§ WORK ITEM
An exact repetition of all the entries that follow is required.

[Saved data entries]
..........

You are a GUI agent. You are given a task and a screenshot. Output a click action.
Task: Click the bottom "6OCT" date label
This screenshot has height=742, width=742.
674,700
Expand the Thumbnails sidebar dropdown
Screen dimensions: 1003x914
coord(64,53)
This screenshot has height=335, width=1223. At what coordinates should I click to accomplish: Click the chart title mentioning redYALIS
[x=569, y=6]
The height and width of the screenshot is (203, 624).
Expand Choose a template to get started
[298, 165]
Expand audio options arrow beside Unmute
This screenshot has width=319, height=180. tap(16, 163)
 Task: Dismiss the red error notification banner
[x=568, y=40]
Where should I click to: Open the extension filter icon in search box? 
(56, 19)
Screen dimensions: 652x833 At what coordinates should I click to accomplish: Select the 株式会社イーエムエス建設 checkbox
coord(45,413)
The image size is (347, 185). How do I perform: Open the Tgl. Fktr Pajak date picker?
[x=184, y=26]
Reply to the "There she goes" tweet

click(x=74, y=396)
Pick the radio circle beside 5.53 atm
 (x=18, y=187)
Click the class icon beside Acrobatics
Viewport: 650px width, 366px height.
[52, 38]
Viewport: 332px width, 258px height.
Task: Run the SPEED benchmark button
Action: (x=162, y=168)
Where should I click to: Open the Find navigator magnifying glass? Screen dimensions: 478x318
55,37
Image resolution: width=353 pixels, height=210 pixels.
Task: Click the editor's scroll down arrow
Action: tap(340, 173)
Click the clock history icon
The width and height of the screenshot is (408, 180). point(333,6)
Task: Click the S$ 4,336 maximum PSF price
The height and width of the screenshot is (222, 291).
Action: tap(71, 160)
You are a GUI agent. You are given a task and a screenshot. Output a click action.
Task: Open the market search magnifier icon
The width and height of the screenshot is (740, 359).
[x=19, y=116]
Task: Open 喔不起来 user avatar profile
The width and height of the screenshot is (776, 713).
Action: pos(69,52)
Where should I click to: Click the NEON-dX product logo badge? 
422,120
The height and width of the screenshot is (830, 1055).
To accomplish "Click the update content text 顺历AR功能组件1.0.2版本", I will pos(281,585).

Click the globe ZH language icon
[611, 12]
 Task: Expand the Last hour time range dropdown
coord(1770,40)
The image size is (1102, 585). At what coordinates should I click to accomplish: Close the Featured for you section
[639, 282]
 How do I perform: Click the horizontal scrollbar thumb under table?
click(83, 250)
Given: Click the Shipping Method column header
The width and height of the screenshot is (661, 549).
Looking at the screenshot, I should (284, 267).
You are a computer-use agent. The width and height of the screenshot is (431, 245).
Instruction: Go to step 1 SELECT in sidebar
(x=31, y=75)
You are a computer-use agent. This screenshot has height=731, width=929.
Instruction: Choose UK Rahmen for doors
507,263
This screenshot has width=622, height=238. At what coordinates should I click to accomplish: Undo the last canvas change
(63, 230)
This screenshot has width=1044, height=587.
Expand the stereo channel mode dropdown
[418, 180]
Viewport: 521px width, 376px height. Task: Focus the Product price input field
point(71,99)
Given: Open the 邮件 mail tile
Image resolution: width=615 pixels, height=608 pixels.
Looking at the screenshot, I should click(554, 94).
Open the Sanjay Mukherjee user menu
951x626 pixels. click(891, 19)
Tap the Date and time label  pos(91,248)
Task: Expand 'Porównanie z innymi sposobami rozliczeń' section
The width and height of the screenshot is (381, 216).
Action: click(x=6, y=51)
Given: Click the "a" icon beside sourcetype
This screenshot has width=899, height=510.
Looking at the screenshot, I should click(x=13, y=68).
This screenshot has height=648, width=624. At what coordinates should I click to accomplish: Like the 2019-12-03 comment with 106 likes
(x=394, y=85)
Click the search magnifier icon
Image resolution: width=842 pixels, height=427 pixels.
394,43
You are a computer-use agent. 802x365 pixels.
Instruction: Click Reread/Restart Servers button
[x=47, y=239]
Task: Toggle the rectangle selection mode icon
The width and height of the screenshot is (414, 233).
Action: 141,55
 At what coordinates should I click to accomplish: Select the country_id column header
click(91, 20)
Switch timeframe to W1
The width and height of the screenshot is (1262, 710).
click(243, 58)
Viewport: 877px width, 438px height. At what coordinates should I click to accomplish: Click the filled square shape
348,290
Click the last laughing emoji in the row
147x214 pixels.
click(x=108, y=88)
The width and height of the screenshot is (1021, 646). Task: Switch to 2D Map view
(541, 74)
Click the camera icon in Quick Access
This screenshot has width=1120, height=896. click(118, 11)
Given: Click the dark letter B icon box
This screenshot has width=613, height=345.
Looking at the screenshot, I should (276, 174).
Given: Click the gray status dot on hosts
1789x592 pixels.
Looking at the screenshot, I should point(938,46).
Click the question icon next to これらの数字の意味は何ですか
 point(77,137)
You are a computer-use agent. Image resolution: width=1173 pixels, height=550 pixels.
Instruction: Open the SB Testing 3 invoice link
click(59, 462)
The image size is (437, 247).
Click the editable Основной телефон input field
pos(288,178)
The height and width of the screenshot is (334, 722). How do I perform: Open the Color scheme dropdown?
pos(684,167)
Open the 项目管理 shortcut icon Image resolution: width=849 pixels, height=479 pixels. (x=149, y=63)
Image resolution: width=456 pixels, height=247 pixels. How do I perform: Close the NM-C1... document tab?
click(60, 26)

..........

§ RESPONSE TO THE EXERCISE
You are a GUI agent. You are given a task and a screenshot. Output a click action.
Task: Click the bottom "6OCT" date label
This screenshot has height=742, width=742.
674,700
Expand the Thumbnails sidebar dropdown
Screen dimensions: 1003x914
coord(64,53)
This screenshot has height=335, width=1223. At what coordinates should I click to accomplish: Click the chart title mentioning redYALIS
[x=569, y=6]
The height and width of the screenshot is (203, 624).
Expand Choose a template to get started
[298, 165]
Expand audio options arrow beside Unmute
This screenshot has width=319, height=180. tap(16, 163)
 Task: Dismiss the red error notification banner
[x=568, y=40]
Where should I click to: Open the extension filter icon in search box? 
(56, 19)
Screen dimensions: 652x833 At what coordinates should I click to accomplish: Select the 株式会社イーエムエス建設 checkbox
coord(45,413)
The image size is (347, 185). How do I perform: Open the Tgl. Fktr Pajak date picker?
[x=184, y=26]
Reply to the "There she goes" tweet

click(x=74, y=396)
Pick the radio circle beside 5.53 atm
 (x=18, y=187)
Click the class icon beside Acrobatics
Viewport: 650px width, 366px height.
[52, 38]
Viewport: 332px width, 258px height.
Task: Run the SPEED benchmark button
Action: (x=162, y=168)
Where should I click to: Open the Find navigator magnifying glass? Screen dimensions: 478x318
55,37
Image resolution: width=353 pixels, height=210 pixels.
Task: Click the editor's scroll down arrow
Action: tap(340, 173)
Click the clock history icon
The width and height of the screenshot is (408, 180). point(333,6)
Task: Click the S$ 4,336 maximum PSF price
The height and width of the screenshot is (222, 291).
Action: tap(71, 160)
You are a GUI agent. You are given a task and a screenshot. Output a click action.
Task: Open the market search magnifier icon
The width and height of the screenshot is (740, 359).
[x=19, y=116]
Task: Open 喔不起来 user avatar profile
The width and height of the screenshot is (776, 713).
Action: pos(69,52)
Where should I click to: Click the NEON-dX product logo badge? 
422,120
The height and width of the screenshot is (830, 1055).
To accomplish "Click the update content text 顺历AR功能组件1.0.2版本", I will pos(281,585).

Click the globe ZH language icon
[611, 12]
 Task: Expand the Last hour time range dropdown
coord(1770,40)
The image size is (1102, 585). At what coordinates should I click to accomplish: Close the Featured for you section
[639, 282]
 How do I perform: Click the horizontal scrollbar thumb under table?
click(83, 250)
Given: Click the Shipping Method column header
The width and height of the screenshot is (661, 549).
Looking at the screenshot, I should (284, 267).
You are a computer-use agent. The width and height of the screenshot is (431, 245).
Instruction: Go to step 1 SELECT in sidebar
(x=31, y=75)
You are a computer-use agent. This screenshot has height=731, width=929.
Instruction: Choose UK Rahmen for doors
507,263
This screenshot has width=622, height=238. At what coordinates should I click to accomplish: Undo the last canvas change
(63, 230)
This screenshot has width=1044, height=587.
Expand the stereo channel mode dropdown
[418, 180]
Viewport: 521px width, 376px height. Task: Focus the Product price input field
point(71,99)
Given: Open the 邮件 mail tile
Image resolution: width=615 pixels, height=608 pixels.
Looking at the screenshot, I should click(554, 94).
Open the Sanjay Mukherjee user menu
951x626 pixels. click(891, 19)
Tap the Date and time label  pos(91,248)
Task: Expand 'Porównanie z innymi sposobami rozliczeń' section
The width and height of the screenshot is (381, 216).
Action: click(x=6, y=51)
Given: Click the "a" icon beside sourcetype
This screenshot has width=899, height=510.
Looking at the screenshot, I should click(x=13, y=68).
This screenshot has height=648, width=624. At what coordinates should I click to accomplish: Like the 2019-12-03 comment with 106 likes
(x=394, y=85)
Click the search magnifier icon
Image resolution: width=842 pixels, height=427 pixels.
394,43
You are a computer-use agent. 802x365 pixels.
Instruction: Click Reread/Restart Servers button
[x=47, y=239]
Task: Toggle the rectangle selection mode icon
The width and height of the screenshot is (414, 233).
Action: 141,55
 At what coordinates should I click to accomplish: Select the country_id column header
click(91, 20)
Switch timeframe to W1
The width and height of the screenshot is (1262, 710).
click(243, 58)
Viewport: 877px width, 438px height. At what coordinates should I click to accomplish: Click the filled square shape
348,290
Click the last laughing emoji in the row
147x214 pixels.
click(x=108, y=88)
The width and height of the screenshot is (1021, 646). Task: Switch to 2D Map view
(541, 74)
Click the camera icon in Quick Access
This screenshot has width=1120, height=896. click(118, 11)
Given: Click the dark letter B icon box
This screenshot has width=613, height=345.
Looking at the screenshot, I should (276, 174).
Given: Click the gray status dot on hosts
1789x592 pixels.
Looking at the screenshot, I should point(938,46).
Click the question icon next to これらの数字の意味は何ですか
 point(77,137)
You are a computer-use agent. Image resolution: width=1173 pixels, height=550 pixels.
Instruction: Open the SB Testing 3 invoice link
click(59, 462)
The image size is (437, 247).
Click the editable Основной телефон input field
pos(288,178)
The height and width of the screenshot is (334, 722). How do I perform: Open the Color scheme dropdown?
pos(684,167)
Open the 项目管理 shortcut icon Image resolution: width=849 pixels, height=479 pixels. (x=149, y=63)
Image resolution: width=456 pixels, height=247 pixels. How do I perform: Close the NM-C1... document tab?
click(60, 26)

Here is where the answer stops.